In these notes, we describe the Softmax regression model. This model generalizes logistic regression to classification problems where the class label y can take on more than two possible values. This will be useful for such problems as MNIST digit classification, where the goal is to distinguish between 10 different numerical digits. Softmax regression is a supervised learning algorithm, but we will later be using it in conjuction with our deep learning/unsupervised feature learning methods.

Recall that in logistic regression, we had a training set \{ (x^{(1)}, y^{(1)}), \ldots, (x^{(m)}, y^{(m)}) \} of m labeled examples, where the input features are x^{(i)} \in \Re^{n+1}. (In this set of notes, we will use the notational convention of letting the feature vectors x be n + 1 dimensional, with x0 = 1 corresponding to the intercept term.) With logistic regression, we were in the binary classification setting, so the labels were y^{(i)} \in \{0,1\}. Our hypothesis took the form:

\begin{align}
h_\theta(x) = \frac{1}{1+\exp(-\theta^Tx)},
\end{align}

and the model parameters θ were trained to minimize the cost function


\begin{align}
J(\theta) = -\frac{1}{m} \left[ \sum_{i=1}^m y^{(i)} \log h_\theta(x^{(i)}) + (1-y^{(i)}) \log (1-h_\theta(x^{(i)})) \right]
\end{align}

In the softmax regression setting, we are interested in multi-class classification (as opposed to only binary classification), and so the label y can take on k different values, rather than only two. Thus, in our training set \{ (x^{(1)}, y^{(1)}), \ldots, (x^{(m)}, y^{(m)}) \}, we now have that y^{(i)} \in \{1, 2, \ldots, k\}. (Note that our convention will be to index the classes starting from 1, rather than from 0.) For example, in the MNIST digit recognition task, we would have k = 10 different classes.

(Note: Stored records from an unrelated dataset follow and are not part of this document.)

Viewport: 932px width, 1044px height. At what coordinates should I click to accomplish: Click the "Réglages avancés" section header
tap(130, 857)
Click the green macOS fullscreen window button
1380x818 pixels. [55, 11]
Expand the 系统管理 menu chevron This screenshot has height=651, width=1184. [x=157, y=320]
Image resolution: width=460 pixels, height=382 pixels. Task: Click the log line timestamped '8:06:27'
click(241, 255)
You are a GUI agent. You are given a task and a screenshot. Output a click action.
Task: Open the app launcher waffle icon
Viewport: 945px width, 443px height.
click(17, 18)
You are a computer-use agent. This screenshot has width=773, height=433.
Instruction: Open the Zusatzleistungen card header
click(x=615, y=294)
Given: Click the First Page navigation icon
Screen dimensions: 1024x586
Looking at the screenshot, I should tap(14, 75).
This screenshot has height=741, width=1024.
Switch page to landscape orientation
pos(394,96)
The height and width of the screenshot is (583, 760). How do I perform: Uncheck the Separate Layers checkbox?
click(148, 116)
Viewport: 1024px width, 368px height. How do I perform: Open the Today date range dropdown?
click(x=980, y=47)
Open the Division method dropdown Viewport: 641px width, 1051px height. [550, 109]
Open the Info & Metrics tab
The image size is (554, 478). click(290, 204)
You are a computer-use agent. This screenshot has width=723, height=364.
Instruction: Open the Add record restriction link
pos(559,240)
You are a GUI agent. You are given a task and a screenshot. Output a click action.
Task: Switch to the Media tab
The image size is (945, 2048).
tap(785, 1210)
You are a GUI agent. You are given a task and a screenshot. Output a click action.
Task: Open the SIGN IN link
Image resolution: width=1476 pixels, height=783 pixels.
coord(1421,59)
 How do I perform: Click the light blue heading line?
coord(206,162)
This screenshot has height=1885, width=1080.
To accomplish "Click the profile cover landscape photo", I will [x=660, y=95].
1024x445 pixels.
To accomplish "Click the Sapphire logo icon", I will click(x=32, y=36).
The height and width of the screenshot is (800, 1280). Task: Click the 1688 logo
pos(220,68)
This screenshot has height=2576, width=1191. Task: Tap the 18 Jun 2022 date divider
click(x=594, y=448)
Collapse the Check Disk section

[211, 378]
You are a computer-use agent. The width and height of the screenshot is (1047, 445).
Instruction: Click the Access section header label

Given a test input x, we want our hypothesis to estimate the probability that p(y = j | x) for each value of j = 1, \ldots, k. I.e., we want to estimate the probability of the class label taking on each of the k different possible values. Thus, our hypothesis will output a k dimensional vector (whose elements sum to 1) giving us our k estimated probabilities. Concretely, our hypothesis hθ(x) takes the form:


\begin{align}
h_\theta(x^{(i)}) =
\begin{bmatrix}
p(y^{(i)} = 1 | x^{(i)}; \theta) \\
p(y^{(i)} = 2 | x^{(i)}; \theta) \\
\vdots \\
p(y^{(i)} = k | x^{(i)}; \theta)
\end{bmatrix}
=
\frac{1}{ \sum_{j=1}^{k}{e^{ \theta_j^T x^{(i)} }} }
\begin{bmatrix}
e^{ \theta_1^T x^{(i)} } \\
e^{ \theta_2^T x^{(i)} } \\
\vdots \\
e^{ \theta_k^T x^{(i)} } \\
\end{bmatrix}
\end{align}

Here \theta_1, \theta_2, \ldots, \theta_k \in \Re^{n+1} are the parameters of our model. Notice that the term \frac{1}{ \sum_{j=1}^{k}{e^{ \theta_j^T x^{(i)} }} } normalizes the distribution, so that it sums to one.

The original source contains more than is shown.